Astrid was waiting at the bottom of the stairs, already wearing her puffy down coat and her backpack—and making him feel like even more of a screw-up as the so-called parental figure.
“You all set?” he asked, even though she obviously was. He grabbed his coat off the hook by the door, checking the time on the grandfather clock in the hall. If they hurried they would make it—and then he could grab a coffee at the Cup before he had to be at work. He pulled open the door, holding it for Astrid to pass through and feeling like he’d dodged a bullet—or an entire firing squad—until he fell into step beside his niece on the front walk and she tipped her head at him innocuously.
“What’s going on with the dog shelter?”
* * *
The six blocks from Katie and Paul’s house to the school cut through the heart of Pine Hollow—and were usually punctuated by Astrid’s familiar complaint that there was no reason the sixth graders should be allowed to walk themselves to school while the fifth graders who were barely any younger at all should have to be escorted to drop-off like babies. She probably had a future in debate—and a very valid point, at least according to the parenting podcasts Ben had been listening to lately about encouraging independence and autonomy—but that didn’t change the school policy.
Today, however, Ben was treated to Astrid’s other favorite refrain—All of the Many Reasons Astrid K. Williams Was Responsible Enough to Have a Dog. Luckily, she didn’t seem to have overheard that the funding for the shelter was being cut, or she’d probably have added that to her treatise.

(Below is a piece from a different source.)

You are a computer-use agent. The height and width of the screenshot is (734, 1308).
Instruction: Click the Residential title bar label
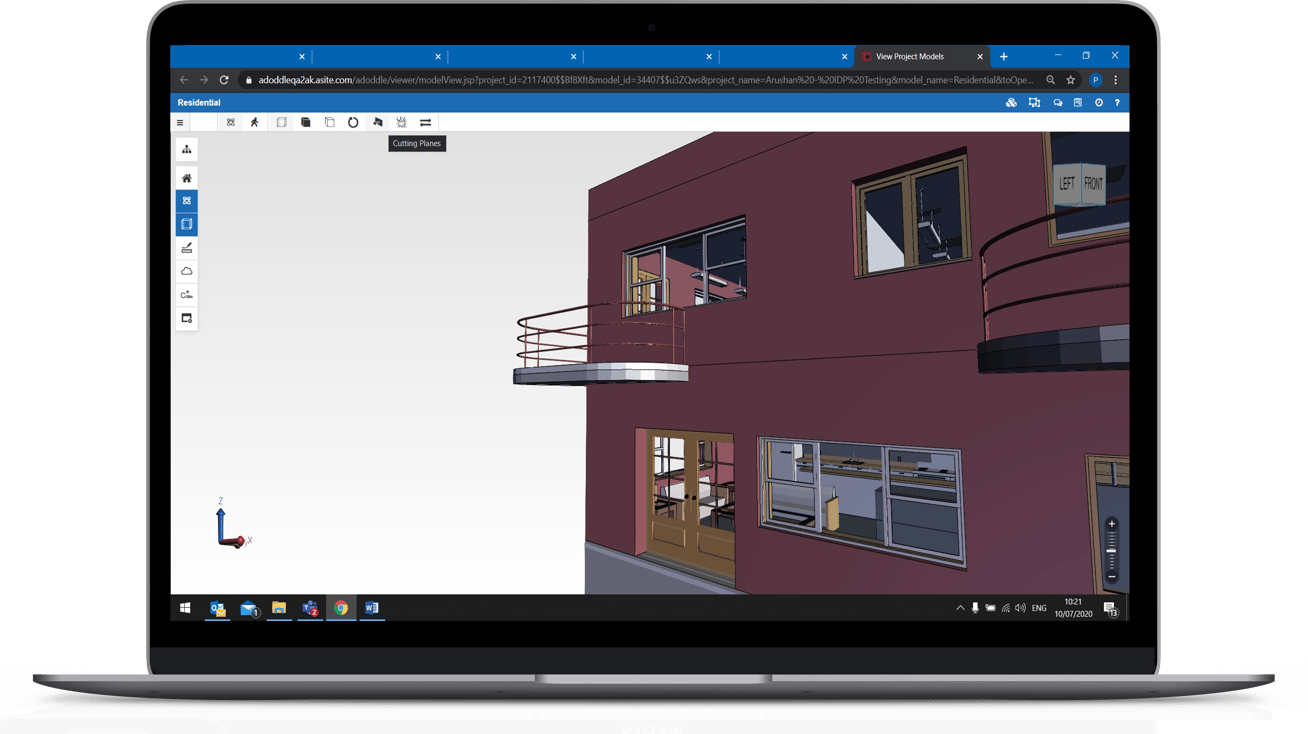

Ben’s caffeine headache started halfway between the Bluebell Inn and Magda’s Bakery. By the time they crossed the last crosswalk onto Pine Hollow Elementary grounds, he was praying for patience and counting the steps to the Cup so he could get an espresso before work.
“What if I could prove I’m responsible enough to take care of a dog?” Astrid wheedled, undeterred by his multiple attempts to end the conversation.
Ben considered telling her he would only adopt dogs who were trained to bring him coffee, but he was afraid she’d take it as encouragement. “Astrid, I appreciate the perseverance, but we’ve talked about this. We don’t have a yard.”
When he’d moved into Katie and Paul’s fixer-upper after the accident, he’d had the best intentions of fulfilling their two-year plan, finishing all their projects and selling the house to move into a bigger place with plenty of land. He just hadn’t expected that his fiancée would leave him to do it alone. Or that taking over Paul’s town council seat and Katie’s position on the PTA board would suck up every spare second of his life. Now, every time Astrid asked him for a dog, he was reminded that she should have been living in a big house with a yard by now.
“I’d walk him,” she insisted. “And feed him. You wouldn’t have to do anything. Please? We could get a small one. You’d barely notice him.”